Henderson remained Milfords master in 1799–1800. during this time he apparently sailed her to China.

The government engaged Milford as a transport to support General Sir David Baird's expedition to the Red Sea, which in turn had the objective of supporting General Sir Ralph Abercrombie at the battle of Alexandria.

Milford was next listed in Lloyd's Register in 1806 with Douglas, master, Bruce & Co., owners, and trade Bombay—Cork.

EIC voyage (1805–1806): Captain George Douglas sailed from Bombay on 21 October 1805, bound for England. Milford reached Saint Helena on 22 January 1806 and Cork on 6 April; She arrived on 27 April in the Downs.

In 1810 Milford carried cotton and hemp to England. The next year she carried 7,978 piculs of cotton to China.

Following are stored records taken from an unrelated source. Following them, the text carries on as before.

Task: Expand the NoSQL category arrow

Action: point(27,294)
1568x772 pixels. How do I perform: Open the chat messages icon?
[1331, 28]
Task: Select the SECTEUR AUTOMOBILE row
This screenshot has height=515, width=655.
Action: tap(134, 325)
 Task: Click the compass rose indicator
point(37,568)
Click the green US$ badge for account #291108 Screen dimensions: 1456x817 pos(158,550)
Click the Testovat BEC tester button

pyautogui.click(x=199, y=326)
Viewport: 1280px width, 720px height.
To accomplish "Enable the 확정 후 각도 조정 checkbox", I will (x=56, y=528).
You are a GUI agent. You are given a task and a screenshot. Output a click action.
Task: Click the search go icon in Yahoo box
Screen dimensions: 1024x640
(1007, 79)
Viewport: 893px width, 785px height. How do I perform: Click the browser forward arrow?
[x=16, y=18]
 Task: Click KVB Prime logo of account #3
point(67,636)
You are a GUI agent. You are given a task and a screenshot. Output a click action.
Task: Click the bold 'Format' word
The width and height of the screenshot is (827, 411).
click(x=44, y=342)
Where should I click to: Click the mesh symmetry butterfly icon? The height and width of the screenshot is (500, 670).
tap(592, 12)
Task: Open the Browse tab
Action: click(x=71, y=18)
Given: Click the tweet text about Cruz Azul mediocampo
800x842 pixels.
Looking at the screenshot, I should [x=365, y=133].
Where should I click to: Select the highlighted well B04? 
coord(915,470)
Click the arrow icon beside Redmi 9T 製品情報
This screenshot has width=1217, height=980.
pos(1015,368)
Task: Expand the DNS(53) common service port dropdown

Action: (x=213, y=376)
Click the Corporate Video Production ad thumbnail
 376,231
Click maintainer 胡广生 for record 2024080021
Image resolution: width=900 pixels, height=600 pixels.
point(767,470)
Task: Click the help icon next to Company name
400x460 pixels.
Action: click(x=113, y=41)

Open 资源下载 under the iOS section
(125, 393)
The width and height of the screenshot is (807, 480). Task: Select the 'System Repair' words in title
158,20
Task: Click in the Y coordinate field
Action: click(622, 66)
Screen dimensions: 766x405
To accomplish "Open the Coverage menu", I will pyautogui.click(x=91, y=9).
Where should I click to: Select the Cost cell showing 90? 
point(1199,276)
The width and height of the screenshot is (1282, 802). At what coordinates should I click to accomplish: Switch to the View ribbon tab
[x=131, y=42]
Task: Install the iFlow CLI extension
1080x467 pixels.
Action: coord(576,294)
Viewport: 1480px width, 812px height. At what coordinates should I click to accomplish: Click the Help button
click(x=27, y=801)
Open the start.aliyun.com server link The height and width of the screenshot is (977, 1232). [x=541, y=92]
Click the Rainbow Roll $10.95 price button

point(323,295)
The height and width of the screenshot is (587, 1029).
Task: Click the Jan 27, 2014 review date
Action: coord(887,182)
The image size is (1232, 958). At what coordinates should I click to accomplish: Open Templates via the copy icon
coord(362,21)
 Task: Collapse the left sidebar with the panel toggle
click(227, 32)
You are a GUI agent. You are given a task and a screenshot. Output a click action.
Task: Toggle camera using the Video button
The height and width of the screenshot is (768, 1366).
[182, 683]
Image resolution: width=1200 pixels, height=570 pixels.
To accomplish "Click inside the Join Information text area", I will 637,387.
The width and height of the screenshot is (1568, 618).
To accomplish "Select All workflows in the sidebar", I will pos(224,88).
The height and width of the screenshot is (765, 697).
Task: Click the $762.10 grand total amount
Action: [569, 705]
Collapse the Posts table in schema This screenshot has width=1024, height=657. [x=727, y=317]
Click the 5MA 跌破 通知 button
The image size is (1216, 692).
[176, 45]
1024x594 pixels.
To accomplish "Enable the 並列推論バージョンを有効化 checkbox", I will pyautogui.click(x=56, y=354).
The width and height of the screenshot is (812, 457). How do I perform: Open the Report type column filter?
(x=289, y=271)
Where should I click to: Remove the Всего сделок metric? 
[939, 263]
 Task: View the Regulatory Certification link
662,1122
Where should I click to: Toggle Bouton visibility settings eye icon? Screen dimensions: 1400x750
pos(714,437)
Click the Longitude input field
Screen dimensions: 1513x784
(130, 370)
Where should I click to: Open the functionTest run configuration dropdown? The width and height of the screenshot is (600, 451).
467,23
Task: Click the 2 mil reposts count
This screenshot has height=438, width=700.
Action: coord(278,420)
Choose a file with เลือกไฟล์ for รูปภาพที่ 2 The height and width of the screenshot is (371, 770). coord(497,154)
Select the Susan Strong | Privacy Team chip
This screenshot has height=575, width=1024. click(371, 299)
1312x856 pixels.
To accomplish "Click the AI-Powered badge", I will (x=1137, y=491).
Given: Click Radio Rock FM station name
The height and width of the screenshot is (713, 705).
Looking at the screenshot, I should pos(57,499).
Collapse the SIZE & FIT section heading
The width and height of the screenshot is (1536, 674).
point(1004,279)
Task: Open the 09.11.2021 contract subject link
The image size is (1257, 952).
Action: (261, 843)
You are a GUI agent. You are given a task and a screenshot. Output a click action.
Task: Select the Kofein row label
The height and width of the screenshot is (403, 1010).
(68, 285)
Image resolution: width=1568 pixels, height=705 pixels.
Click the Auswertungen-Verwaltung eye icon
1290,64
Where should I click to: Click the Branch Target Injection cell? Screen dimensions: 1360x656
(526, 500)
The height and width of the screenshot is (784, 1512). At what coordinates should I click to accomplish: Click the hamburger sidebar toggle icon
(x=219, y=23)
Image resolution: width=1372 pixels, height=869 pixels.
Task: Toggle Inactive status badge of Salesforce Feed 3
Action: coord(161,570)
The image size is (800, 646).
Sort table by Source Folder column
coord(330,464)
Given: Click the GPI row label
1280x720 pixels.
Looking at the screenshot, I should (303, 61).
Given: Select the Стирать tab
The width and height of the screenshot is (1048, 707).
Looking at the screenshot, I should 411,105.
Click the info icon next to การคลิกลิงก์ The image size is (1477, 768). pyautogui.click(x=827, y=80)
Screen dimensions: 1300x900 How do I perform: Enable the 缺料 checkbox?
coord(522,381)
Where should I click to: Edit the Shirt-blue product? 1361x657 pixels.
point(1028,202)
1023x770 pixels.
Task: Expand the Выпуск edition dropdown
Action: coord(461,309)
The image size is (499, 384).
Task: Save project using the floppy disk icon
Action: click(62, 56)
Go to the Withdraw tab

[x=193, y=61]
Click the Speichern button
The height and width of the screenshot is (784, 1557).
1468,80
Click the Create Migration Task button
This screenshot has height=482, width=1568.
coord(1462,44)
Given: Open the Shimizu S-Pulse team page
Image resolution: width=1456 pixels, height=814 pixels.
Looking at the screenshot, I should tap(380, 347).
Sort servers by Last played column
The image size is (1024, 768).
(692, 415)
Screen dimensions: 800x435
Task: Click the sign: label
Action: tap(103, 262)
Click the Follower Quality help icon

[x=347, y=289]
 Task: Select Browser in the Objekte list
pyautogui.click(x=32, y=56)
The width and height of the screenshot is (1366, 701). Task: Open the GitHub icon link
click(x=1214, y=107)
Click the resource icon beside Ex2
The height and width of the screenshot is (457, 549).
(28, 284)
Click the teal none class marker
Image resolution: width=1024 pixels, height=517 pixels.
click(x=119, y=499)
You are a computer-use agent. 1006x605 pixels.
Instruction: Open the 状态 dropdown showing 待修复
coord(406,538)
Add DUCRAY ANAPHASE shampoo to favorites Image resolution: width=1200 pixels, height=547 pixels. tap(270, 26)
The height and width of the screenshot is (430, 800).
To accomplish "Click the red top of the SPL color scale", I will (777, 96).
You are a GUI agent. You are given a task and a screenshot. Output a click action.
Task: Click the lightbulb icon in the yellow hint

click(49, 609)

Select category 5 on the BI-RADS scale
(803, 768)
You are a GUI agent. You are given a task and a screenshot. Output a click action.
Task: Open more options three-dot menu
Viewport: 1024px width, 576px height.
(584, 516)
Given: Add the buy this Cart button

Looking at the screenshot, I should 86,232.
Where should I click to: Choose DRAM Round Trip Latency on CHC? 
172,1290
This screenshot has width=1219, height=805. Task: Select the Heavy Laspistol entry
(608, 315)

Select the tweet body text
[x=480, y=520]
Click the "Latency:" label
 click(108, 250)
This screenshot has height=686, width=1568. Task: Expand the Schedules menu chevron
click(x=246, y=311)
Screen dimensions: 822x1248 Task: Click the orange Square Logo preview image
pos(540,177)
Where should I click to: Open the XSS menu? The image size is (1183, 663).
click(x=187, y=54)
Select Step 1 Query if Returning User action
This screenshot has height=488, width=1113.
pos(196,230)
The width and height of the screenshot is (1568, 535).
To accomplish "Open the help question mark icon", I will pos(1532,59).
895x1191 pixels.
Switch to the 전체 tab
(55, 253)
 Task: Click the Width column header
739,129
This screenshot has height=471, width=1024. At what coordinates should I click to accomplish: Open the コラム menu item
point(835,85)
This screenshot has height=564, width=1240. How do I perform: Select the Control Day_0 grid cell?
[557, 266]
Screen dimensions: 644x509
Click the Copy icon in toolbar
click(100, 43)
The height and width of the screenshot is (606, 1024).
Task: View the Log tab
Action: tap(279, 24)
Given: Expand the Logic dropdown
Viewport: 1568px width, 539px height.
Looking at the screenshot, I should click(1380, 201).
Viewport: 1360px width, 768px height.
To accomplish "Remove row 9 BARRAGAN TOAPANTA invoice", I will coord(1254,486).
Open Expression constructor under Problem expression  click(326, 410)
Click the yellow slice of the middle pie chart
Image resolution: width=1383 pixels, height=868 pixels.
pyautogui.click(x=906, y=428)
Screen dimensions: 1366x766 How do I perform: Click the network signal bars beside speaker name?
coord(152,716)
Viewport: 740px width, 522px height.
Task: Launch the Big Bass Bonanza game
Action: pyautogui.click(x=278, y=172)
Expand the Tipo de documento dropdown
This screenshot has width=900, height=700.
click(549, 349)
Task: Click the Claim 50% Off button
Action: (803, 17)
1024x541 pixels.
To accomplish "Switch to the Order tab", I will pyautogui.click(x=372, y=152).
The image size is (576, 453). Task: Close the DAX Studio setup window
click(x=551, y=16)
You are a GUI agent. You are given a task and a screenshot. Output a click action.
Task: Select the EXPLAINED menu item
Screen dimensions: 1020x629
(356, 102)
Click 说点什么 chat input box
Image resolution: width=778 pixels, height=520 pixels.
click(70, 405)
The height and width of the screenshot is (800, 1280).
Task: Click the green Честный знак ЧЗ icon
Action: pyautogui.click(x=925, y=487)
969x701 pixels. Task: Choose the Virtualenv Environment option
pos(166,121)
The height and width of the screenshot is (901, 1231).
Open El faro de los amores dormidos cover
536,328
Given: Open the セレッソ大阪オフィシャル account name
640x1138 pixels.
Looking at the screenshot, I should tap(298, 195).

The Register of Shipping (RS) for 1815 showed Milford with J.Douglas, master, Bruce & Co., owners, and trade Cork–India. On 20 December 1815 Milford, Bowles, master, was returning to London from Bombay when she ran onshore on the south end of Deal. In doing so she lost her rudder and sustained some damage. The deal boatmen got her off and took her into the Downs.

On 5 March 1816, Milfords owners applied for a licence from the British East India Company to trade between the United Kingdom and India. They received the licence on 6 March.

In 1820 her owners tendered Milford for an expedition to the Persian Gulf. She did not participate.

In 1823 she was registered at Bombay with R. Horwood, master.

In 1828 Lieutenant Grant, assistant to the Master Attendant at Surat, saved Milford from wrecking. Also in 1828, the East India Registry and Directory showed Milford with T.J.Jackson, master, and Dadabhoy & Co. owner. The Registry for 1829 carried the same information.

==Loss==
On 3 August 1829 Milford, Jellico, master, went onshore on the Long Sand near Kedgeree. She had been sailing from Bombay to Calcutta; she was totally wrecked and the 100 horses she was carrying drowned.

When Milford wrecked, several hundred letters washed ashore. Many of these had obliterated addresses and the finders opened them. The contents of a number of them, both confidential government correspondence and private, came to be published.

The Register of Shipping continued to list Milford until 1832, and Lloyd's Register continued to list her until 1833.